Add to this mix Grover Mitchell, a leader with deep roots
in the orchestra's history and long associations with its founder.
A lyrical lead trombonist and soloist in the tradition of Tommy
Dorsey, Lawrence Brown and Jack Teagarden, Mitchell worked with
Duke Ellington and Lionel Hampton briefly before joining Basie
in 1962. Absent from the band in the '70s, Mitchell returned
in 1980, remaining until Basie's death in 1984. Of the three
directors who have been at the helm since Basie's passing (Thad
Jones and Frank Foster were the others), Mitchell seems best
able to project the Basie spirit, to both his band members and
audiences. "I knew from the moment I joined this band I
was going to lead it someday," he says. "I can't tell
you why, but I knew it was my destiny."
Under Mitchell, the band has returned to its hallmarks: swing,
precision, and above all, a focus on the ensemble. The current
aggregation has its share of great soloists, but Mitchell has
stressed the totality of sound and interplay among musicians.
He is aided in this endeavor by the remarkable continuity of
personnel that continues to connect past to the present in the
band. There are five permanent members in the current band who
played under Count Basie's personal leadership: trombonist Bill
Hughes, who joined in 1956, John Williams, Butch Miles, Kenny
Hing and Clarence Banks. They are part of the musical DNA that
is replicating the Basie spirit for present and future members
who never played under Basie himself.
This "guarding of the flame" is the same mission
that has driven Count Basie Enterprises, the administrative operation
behind the Basie Orchestra which has guided its growth and protected
its integrity in the post-Basie years. "Our role has been
to keep the Basie band a living, breathing, growing orchestra,"
says Aaron Woodward III, CEO of Basie Enterprises and an uncompromising
purist regarding all matters concerning Count Basie. "Above
all, we want to keep the music true to the Basie way."

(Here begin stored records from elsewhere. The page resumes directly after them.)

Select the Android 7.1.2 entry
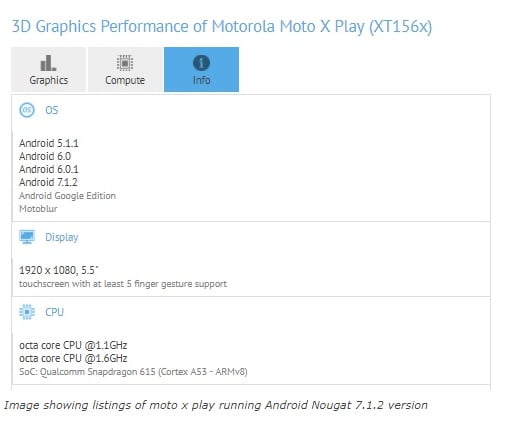The height and width of the screenshot is (429, 510). coord(48,182)
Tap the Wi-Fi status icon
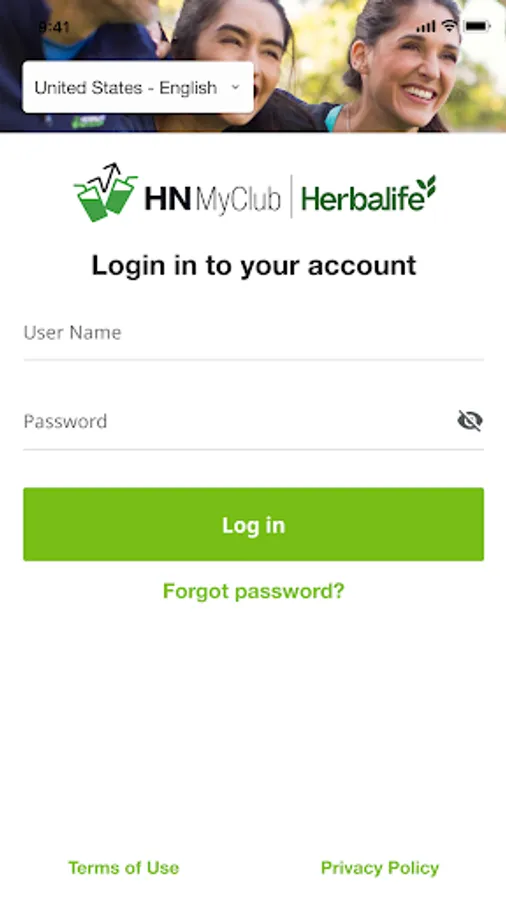Screen dimensions: 506x900 [450, 26]
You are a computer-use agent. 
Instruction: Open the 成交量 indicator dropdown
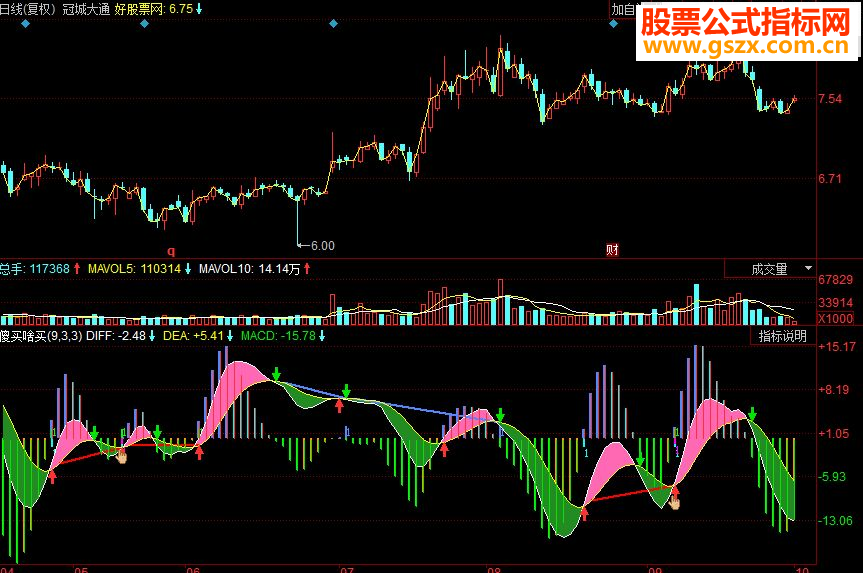[770, 269]

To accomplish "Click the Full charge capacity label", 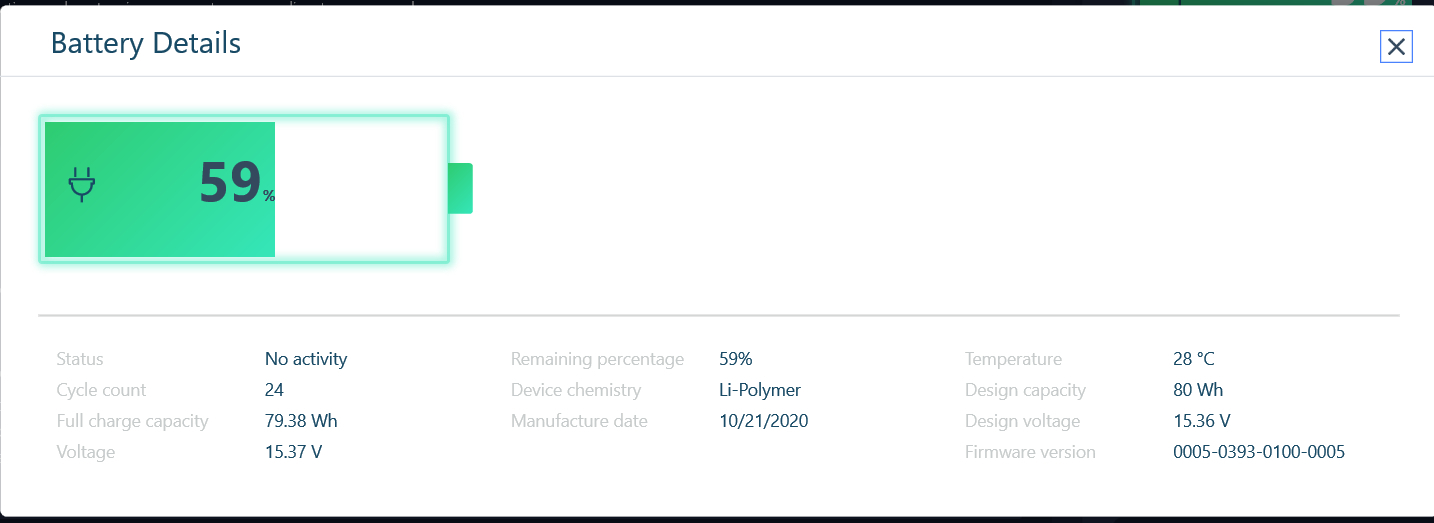I will (132, 421).

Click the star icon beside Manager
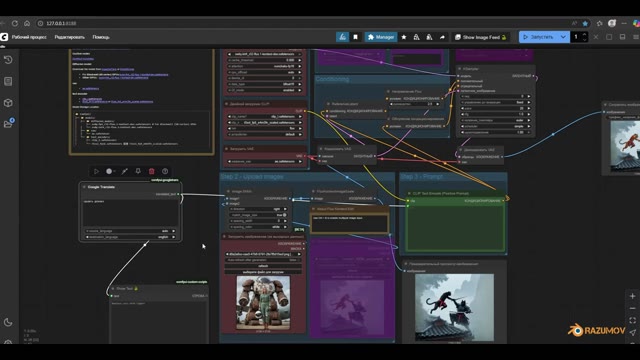[404, 37]
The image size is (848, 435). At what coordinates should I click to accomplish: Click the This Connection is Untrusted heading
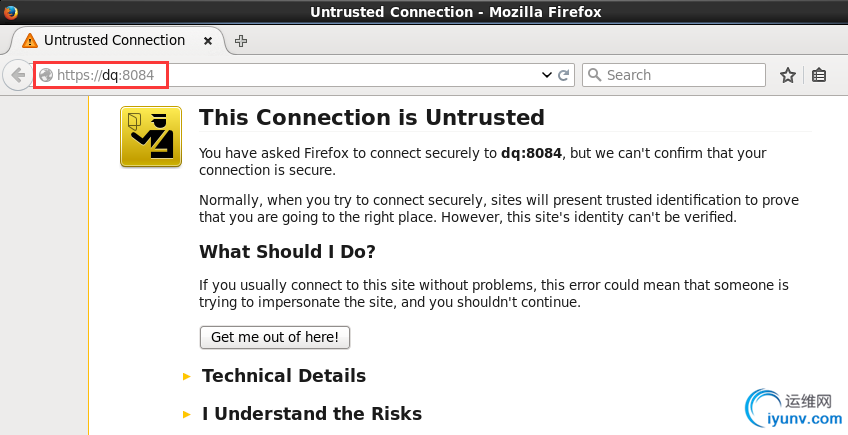pos(371,117)
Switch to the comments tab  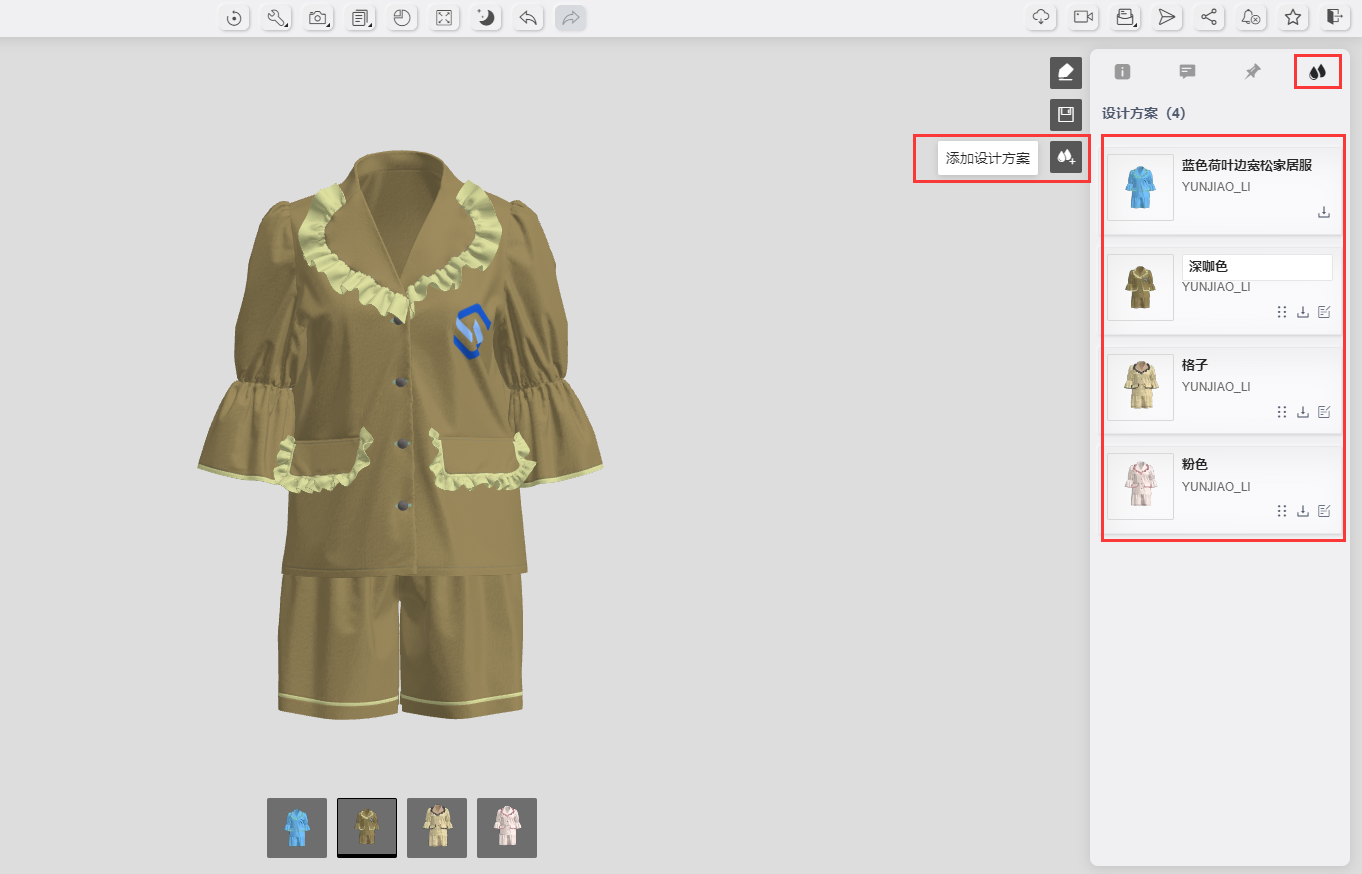[x=1187, y=72]
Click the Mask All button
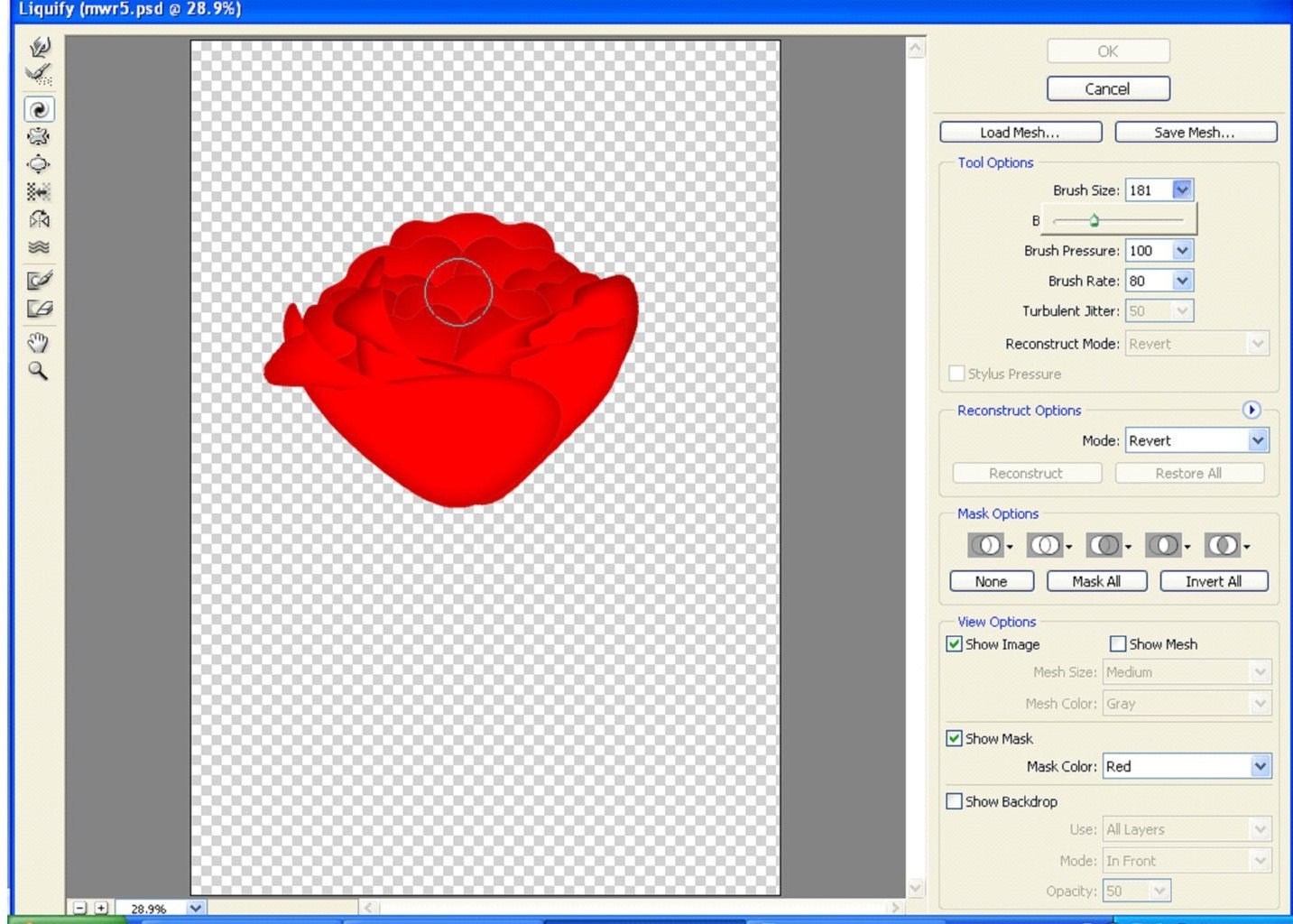Screen dimensions: 1293x924 1095,581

Today, the Basie band is bringing generations of fans together
as never before. Young audiences who've heard their favorite
neo-swing band play "One O'clock Jump," now sit or
dance side-by-side with veteran fans who've spent a lifetime
cherishing Basie's 1937 recording of the same tune. This multi-generational
appeal is what sets the Basie band apart from the current crop
of swing bands. Swing music is not a fad, and it is no passing
fancy with the Basie Orchestra. Rather, it is a living art form
with an esteemed tradition and a history that spans most of our
waning century.
The Count Basie Orchestra continues to build new fans the
old fashioned way - by hitting the road, meeting its audiences
and playing its music, night after night. It has managed to fuse
contemporary sensibilities with its own traditions, in part because
it is a genuine "working band" with the esprit de corps
that comes from facing its listeners nightly - not a rehearsal
unit playing for the recreation of its members or a studio unit
that comes together occasionally to make a record. The Basie
band is that rarest of all musical ensembles today: a full-time
touring jazz orchestra. Night in and night out, they let audiences
experience firsthand that miraculous combination of power and
grace that only exists when 19 jazz musicians stand shoulder
to shoulder and call themselves a big band.